Microsoft may have 450 million software licenses on the desktop--about 90 percent of the world's desktop systems--but the software giant is a vicitm of its own success, according to IBM executive director, Linux International, Jon Hall.
Written by Rachel Lebihan, Contributor
SYDNEY (ZDNet Australia)--Microsoft may have 450 million software licenses on the desktop--about 90 percent of the world's desktop systems--but the software giant is a victim of its own success, according to IBM executive director, Linux International, Jon "Maddog" Hall.

Microsoft has to keep growing rapidly and has to keep putting out new releases in order to maintain profits, Hall said, "But part of its problem is its success...when you reach 90 percent of the desktop market, its really hard to get that last 10 percent".

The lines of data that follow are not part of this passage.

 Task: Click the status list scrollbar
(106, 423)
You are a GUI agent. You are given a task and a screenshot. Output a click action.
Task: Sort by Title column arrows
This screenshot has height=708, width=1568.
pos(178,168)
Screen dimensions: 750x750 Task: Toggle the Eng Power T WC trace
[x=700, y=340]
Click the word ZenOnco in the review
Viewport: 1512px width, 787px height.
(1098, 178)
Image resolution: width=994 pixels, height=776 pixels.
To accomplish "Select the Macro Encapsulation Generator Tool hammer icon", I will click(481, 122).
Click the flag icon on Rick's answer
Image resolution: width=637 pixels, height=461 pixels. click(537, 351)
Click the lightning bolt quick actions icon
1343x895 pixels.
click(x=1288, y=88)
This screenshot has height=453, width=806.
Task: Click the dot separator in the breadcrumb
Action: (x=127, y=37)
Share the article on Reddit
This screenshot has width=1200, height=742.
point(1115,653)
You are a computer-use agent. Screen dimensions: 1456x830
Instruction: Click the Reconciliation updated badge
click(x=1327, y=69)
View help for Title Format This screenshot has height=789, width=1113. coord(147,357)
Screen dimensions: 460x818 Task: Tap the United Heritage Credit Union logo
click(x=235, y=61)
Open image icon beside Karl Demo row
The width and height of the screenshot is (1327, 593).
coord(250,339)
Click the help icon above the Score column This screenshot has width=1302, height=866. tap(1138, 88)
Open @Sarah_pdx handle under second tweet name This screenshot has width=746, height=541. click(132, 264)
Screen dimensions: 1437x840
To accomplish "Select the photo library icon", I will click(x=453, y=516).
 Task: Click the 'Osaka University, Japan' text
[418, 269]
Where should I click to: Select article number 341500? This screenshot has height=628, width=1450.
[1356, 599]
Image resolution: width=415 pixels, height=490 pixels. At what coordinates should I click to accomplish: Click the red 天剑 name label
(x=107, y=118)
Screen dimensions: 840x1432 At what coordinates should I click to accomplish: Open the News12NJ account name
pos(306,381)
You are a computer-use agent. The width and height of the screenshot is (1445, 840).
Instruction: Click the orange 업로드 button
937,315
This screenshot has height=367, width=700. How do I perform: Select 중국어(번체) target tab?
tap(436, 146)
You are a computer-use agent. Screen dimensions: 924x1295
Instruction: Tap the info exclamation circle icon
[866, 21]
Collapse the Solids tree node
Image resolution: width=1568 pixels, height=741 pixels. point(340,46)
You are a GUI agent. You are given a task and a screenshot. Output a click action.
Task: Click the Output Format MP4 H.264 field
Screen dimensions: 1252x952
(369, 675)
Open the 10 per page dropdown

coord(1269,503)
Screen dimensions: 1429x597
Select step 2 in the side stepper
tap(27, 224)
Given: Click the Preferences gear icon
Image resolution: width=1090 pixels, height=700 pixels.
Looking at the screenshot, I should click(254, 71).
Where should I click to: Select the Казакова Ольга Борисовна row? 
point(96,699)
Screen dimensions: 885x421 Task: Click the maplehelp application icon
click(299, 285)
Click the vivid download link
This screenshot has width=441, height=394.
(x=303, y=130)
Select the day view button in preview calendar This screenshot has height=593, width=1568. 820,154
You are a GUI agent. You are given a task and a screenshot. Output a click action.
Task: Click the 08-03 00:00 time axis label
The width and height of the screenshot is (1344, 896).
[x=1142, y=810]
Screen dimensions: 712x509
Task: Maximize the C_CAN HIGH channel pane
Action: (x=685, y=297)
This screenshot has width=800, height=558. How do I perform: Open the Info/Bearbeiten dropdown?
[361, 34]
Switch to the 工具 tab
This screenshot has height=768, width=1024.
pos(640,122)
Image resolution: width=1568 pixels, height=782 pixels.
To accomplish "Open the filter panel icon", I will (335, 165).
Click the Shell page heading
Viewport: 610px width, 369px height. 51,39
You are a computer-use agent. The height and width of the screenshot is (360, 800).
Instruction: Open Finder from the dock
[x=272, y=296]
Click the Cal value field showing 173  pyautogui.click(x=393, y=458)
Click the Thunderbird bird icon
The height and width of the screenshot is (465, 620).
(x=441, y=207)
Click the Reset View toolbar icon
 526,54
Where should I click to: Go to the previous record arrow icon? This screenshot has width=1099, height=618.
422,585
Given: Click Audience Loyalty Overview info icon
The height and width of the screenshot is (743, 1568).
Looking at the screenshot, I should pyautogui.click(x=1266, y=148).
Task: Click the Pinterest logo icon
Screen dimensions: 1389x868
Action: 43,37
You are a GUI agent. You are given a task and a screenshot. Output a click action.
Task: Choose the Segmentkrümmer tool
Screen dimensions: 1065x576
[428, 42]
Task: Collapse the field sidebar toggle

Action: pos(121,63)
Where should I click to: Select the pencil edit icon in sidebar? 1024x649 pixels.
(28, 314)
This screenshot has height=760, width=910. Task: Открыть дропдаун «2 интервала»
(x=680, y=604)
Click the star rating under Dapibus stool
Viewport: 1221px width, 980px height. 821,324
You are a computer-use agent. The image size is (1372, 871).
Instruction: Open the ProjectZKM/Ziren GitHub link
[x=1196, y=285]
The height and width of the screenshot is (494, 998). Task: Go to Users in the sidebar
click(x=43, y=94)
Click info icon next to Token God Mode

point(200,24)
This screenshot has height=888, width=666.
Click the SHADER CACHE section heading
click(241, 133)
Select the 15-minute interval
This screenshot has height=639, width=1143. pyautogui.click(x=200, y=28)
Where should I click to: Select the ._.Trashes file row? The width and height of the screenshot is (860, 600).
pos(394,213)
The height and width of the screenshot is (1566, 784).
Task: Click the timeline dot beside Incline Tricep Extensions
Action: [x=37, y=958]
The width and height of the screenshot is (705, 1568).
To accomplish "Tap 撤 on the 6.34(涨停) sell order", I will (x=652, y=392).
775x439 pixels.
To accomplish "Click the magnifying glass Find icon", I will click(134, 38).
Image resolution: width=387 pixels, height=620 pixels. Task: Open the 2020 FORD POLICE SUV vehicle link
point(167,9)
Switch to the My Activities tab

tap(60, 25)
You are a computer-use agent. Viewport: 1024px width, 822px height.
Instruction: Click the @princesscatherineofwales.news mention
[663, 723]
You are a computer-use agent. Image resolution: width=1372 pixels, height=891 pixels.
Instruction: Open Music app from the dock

Microsoft has had to try to spread into new marketplaces, such as Internet and media services, to maintain profits, according to Hall.

"Now the last time I looked Microsoft had about 35,000 people, and with a little tongue in cheek I'd say that 34,950 of them are marketing and sales people, which leaves 50 engineers."

Let's be generous, let's say [Microsoft] have 1000 engineers working on Microsoft Windows," Hall said. "That boggles the mind but let's say they do. If each customer had about 100 systems, engineers would have about 4000 customers to cater for and if each customer submits just one problem report every year, engineers get 4000 problem reports apiece. On average we work 200 days a year, so that's a huge number of bug fixes per engineer to fix," in that time, Hall said.

Microsoft's Windows XP originally featured an estimated 65,000 bugs, according to Hall. "No piece of software is bug free, however 65,000 bugs is a lot and you can see that Microsoft is not in the marketplace for fixing bugs."

Open source software, on the other hand, gives you the ability to have those bug fixes because "even if the developer of that software is too busy to give it to you, even if the seller of that software can't provide it to you, you can find somebody else who has the technical expertise to go in and fix that bug and allow you to go forward," Hall said.

Hall says that the problem is that the market has needs that weren't necessary 20 years ago and needs bug fixes straight away, "not next week, not next month".

"Now, if Microsoft can not do that for 450 million customers, imagine what would happen if they had the whole world and over six billion customers?"

Linux is a "multi" operating system, Hall says. Multi-user, mulit-CPU, multi-architechture, multi-tasking--so you can run one, ten, 100, 500 tasks at a time. "Imagine what it would be like doing 500 or 5000 tasks on Windows 98, you could not hit control, alt, delete fast enough to keep it up."